Midvalley was a retreat for the family at the time, the Pihlajas of Kajang, where on a Saturday, we could go and pretend to get away from the kampung, the local area, where we were living. In Midvalley, the air conditioners pumped on and on, and there was Starbucks and Aeon, the Japanese supermarket that wasn't really a Japanese supermarket. And Zara, of course. Now, as I think about it and remember, all the bad bits, the insecurities of schools and taxes and my motorbike have been chipped off and all I remember is sitting in Starbucks, the sun shining outside, like we were on a very brief holiday from this mess that I had landed our family in, halfway around the world. Mia was still, if you can believe it, in a stroller.

These white plimsolls have treated me well, but now have holes in the toes. When I wear red socks, the red comes through and I think the holes are well-earned and make the shoes all the better, like they show the length of the journey. I've been thinking to buy some new ones, something for my birthday perhaps, but that moment seemed to have come and gone. Instead, we went to Pizza Express, as you do. Yoko got me Bombay gin and the suggestion that I should fly back to the States in August for a couple of weeks to see my dying grandfather and my new niece and nephew. It was a nice thought, but impractical. The gin was lovely. 

We're all getting relentlessly older: Mia will start school full time and I sat yesterday at the parent induction, holding a file full of different forms for me and Yoko to sign, giving them liberty to take pictures and change the kids' pants if they need it. I remembered that when Mei went to school full time, she became a little girl so quickly. And like that, now she is 6. She had a piano recital in St Augustine's in Edgbaston, a huge Catholic church with vaulted ceilings and spires. It was an impressive place for a first piano recital I thought, as an American — my first piano recital had been in an Evangelical church with carpet and a shiny grand piano. Mei played well, a proper little girl, and there were cakes and ice cream afterwards. The girls ran round and round the church and I shouted when they got too close to the road. 
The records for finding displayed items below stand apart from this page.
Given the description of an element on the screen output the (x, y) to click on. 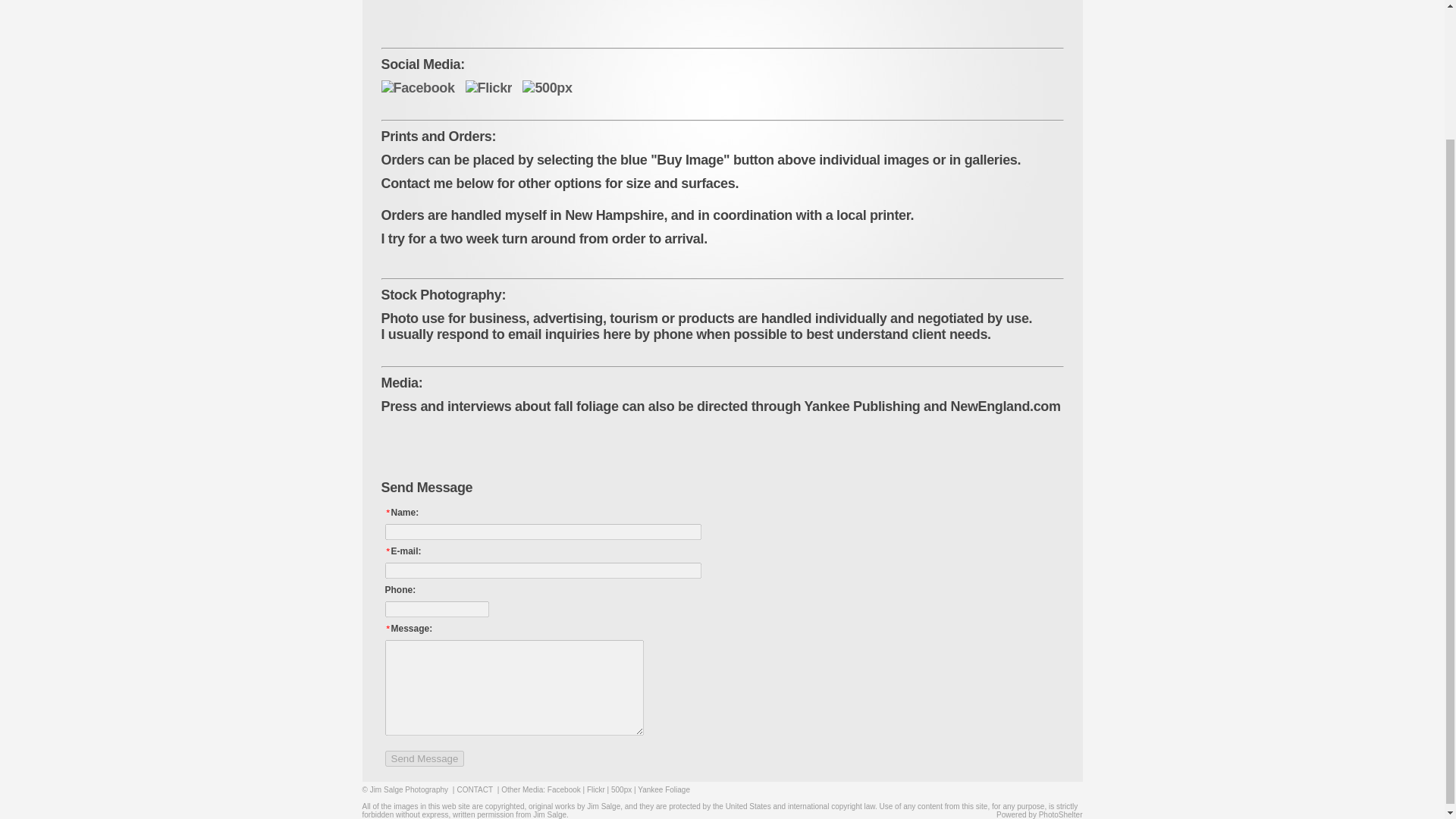
500px (621, 789)
Facebook (417, 88)
Flickr (488, 88)
Jim Salge Photography 500px (547, 87)
Send Message (424, 758)
Jim Salge Photography Facebook (417, 87)
500px (547, 88)
CONTACT (474, 789)
Facebook (563, 789)
Flickr (595, 789)
Yankee Foliage (663, 789)
Send Message (424, 758)
Jim Salge Photography Flickr (488, 87)
Given the description of an element on the screen output the (x, y) to click on. 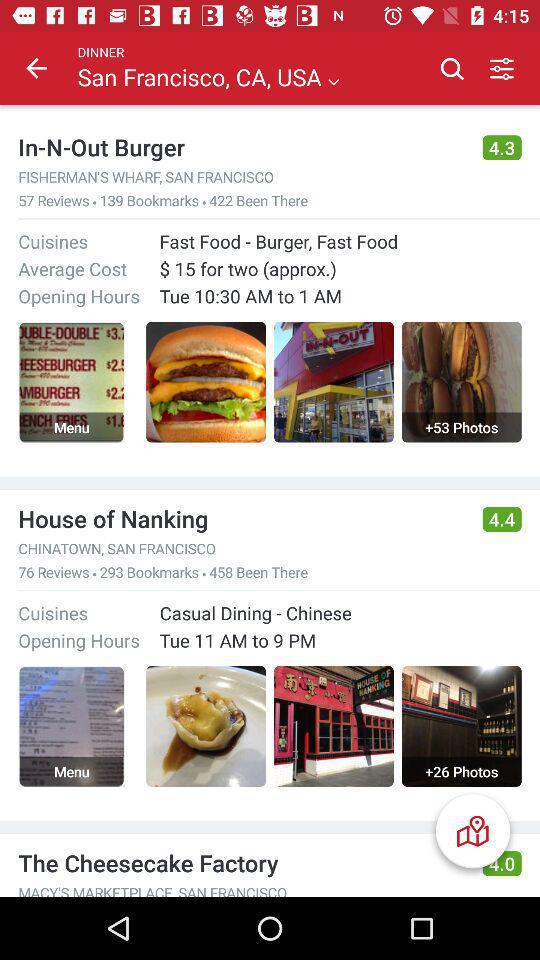
swipe to the 15 for two icon (340, 268)
Given the description of an element on the screen output the (x, y) to click on. 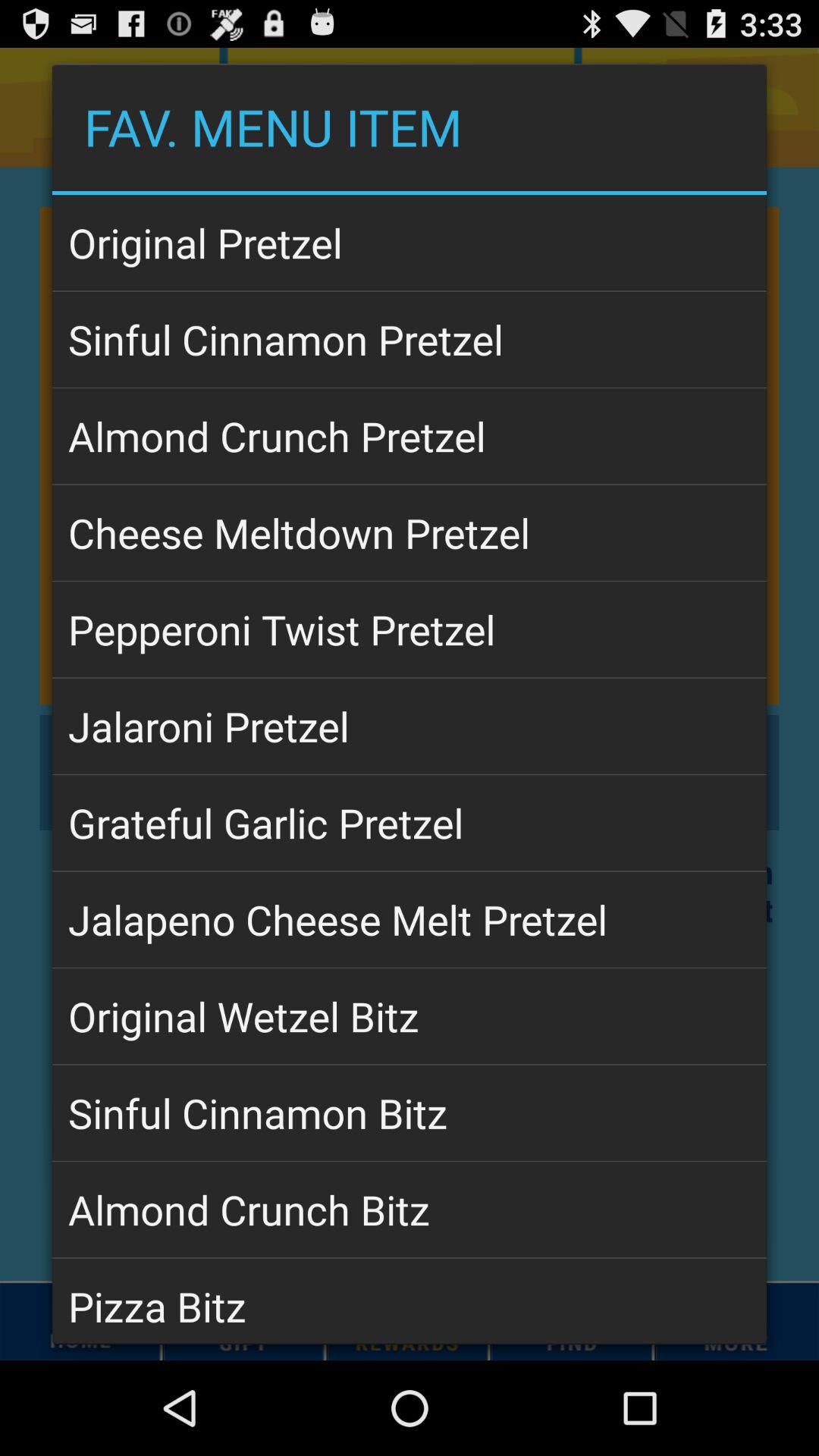
select app below jalapeno cheese melt (409, 1016)
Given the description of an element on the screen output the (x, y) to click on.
Relentlessly older, yes: another birthday party and a weekend of swimming and then swimming and then another birthday party. It all passes without you noticing. I sat and read Murakami's new book in English, The Strange Library, in a soft play birthday party centre called 'Treasure Island' — the sort of place where sad fat people pump children full of sugar and chemicals. In Murakami's books, there are no fat people or children — only young men who work and read and go for Ramen in Shinjuku or Ikebukuro. In The Strange Library, several worlds overlap and a man becomes a Turkish tax collector he is reading about, at least in his mind. A perfect Murakamian collapse. I looked up from the book at Mei running around, and thought of Istanbul and the call to prayer. Yoko wanted to buy a fish sandwich from the boats. We ate mulberries and walked around the Blue Mosque. There was a Starbucks there too, yes, and the cobblestone streets. The Adhan again and again: Inshallah, you will be back, someone says. Mei runs up to me, with her face painted, This is the best party ever, and runs off. It is? It can't be.